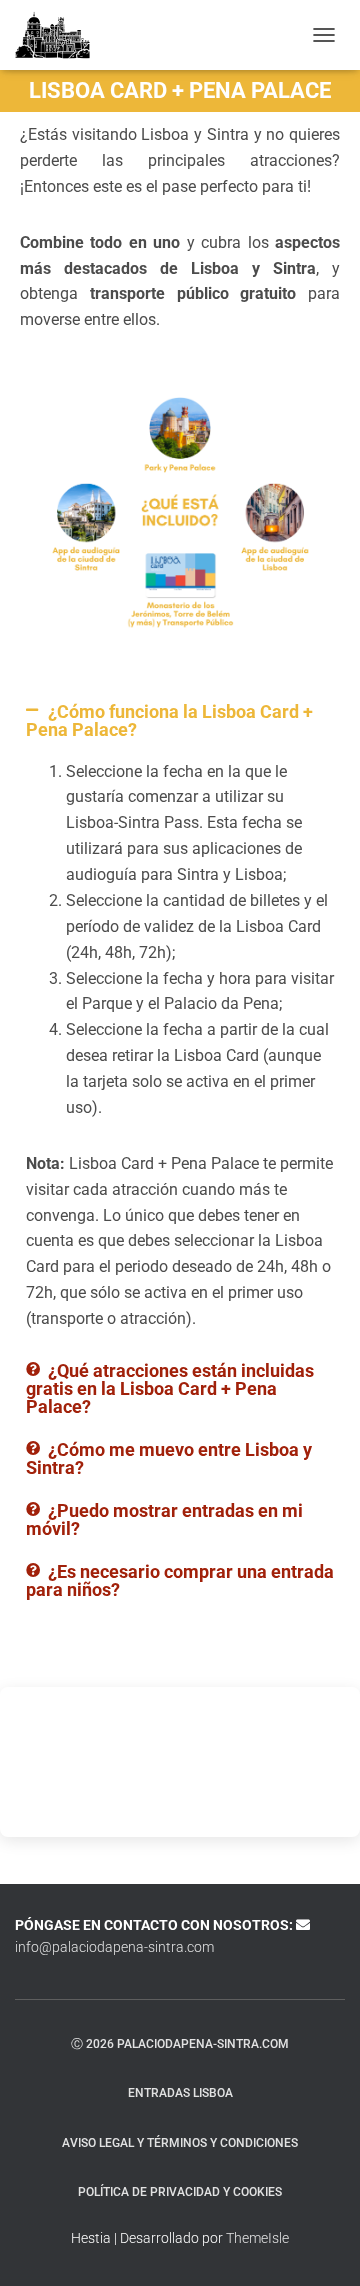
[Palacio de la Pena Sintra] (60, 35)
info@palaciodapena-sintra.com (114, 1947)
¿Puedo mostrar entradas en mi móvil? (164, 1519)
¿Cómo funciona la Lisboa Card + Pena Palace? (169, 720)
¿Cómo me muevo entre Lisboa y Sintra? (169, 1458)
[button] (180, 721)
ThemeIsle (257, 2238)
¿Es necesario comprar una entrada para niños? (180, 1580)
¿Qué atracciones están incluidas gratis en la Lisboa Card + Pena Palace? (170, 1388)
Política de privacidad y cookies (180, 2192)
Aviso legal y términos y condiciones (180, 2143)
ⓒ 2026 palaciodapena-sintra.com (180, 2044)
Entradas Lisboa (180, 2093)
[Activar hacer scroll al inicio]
****************************************
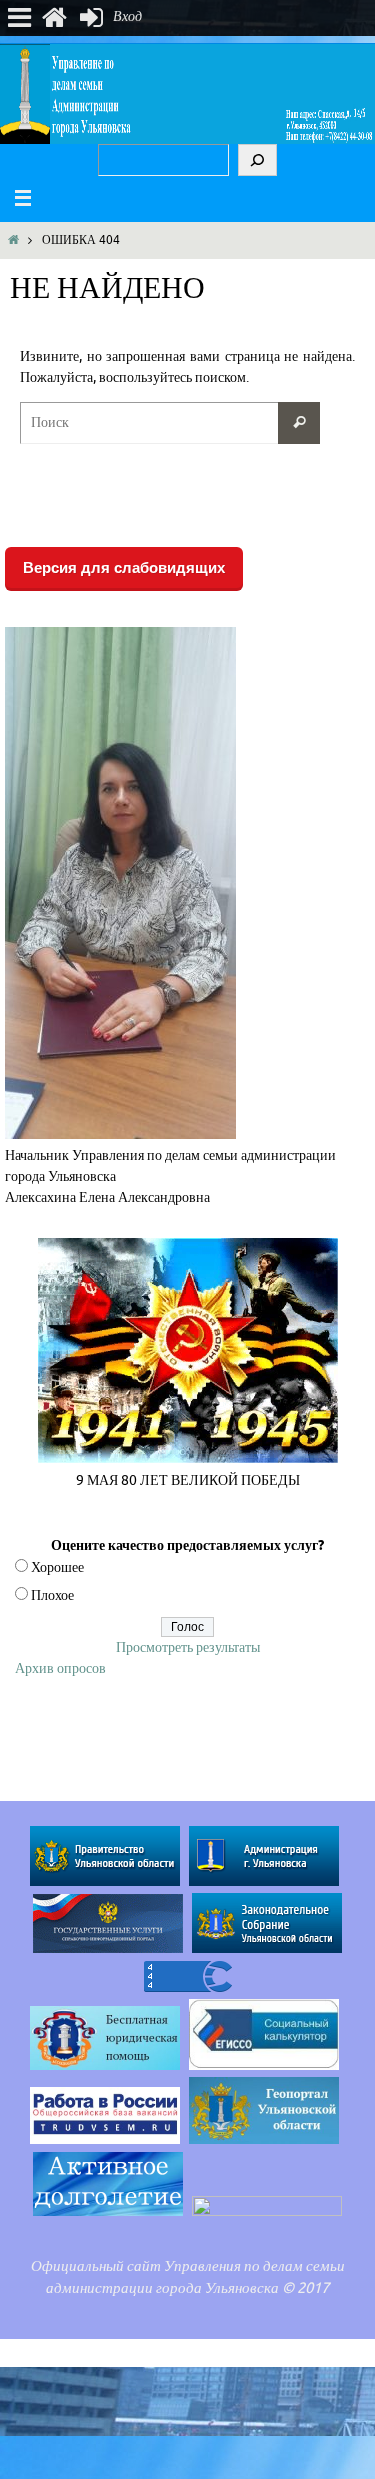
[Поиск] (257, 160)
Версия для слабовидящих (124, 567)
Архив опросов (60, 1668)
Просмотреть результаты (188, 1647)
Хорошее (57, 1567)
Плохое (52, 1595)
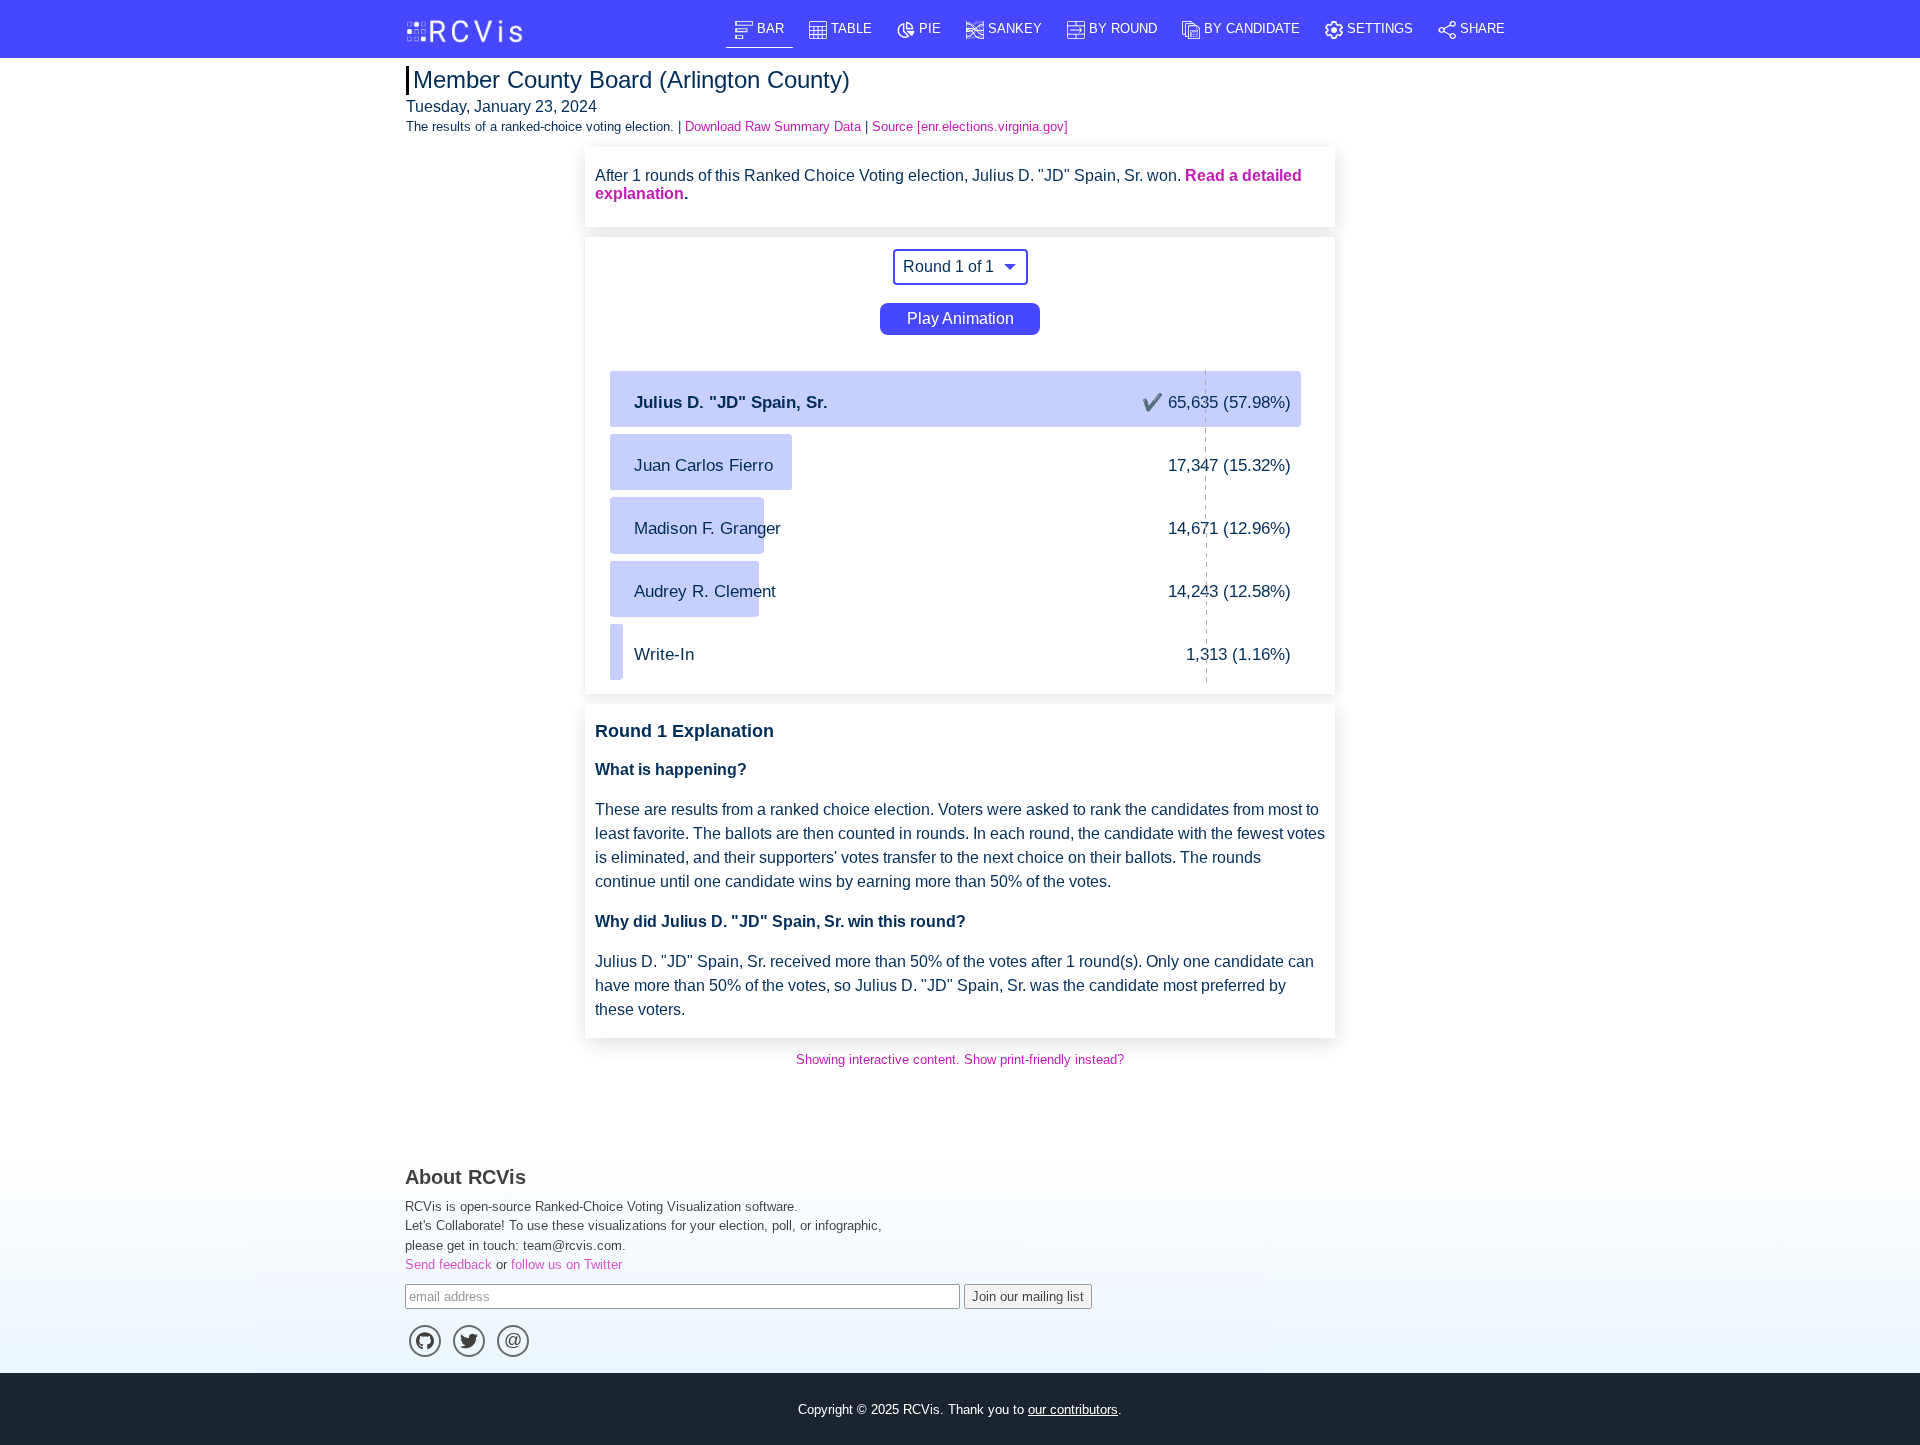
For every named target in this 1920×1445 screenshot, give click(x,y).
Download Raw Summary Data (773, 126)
****************************************
▸ What the task asks
With the line that has "For every named" as the first and the line that has "Download Raw Summary Data (773, 126)" as the last, repeat exactly that run of lines above and no more.

▸ Written answer
For every named target in this 1920×1445 screenshot, give click(x,y).
Download Raw Summary Data (773, 126)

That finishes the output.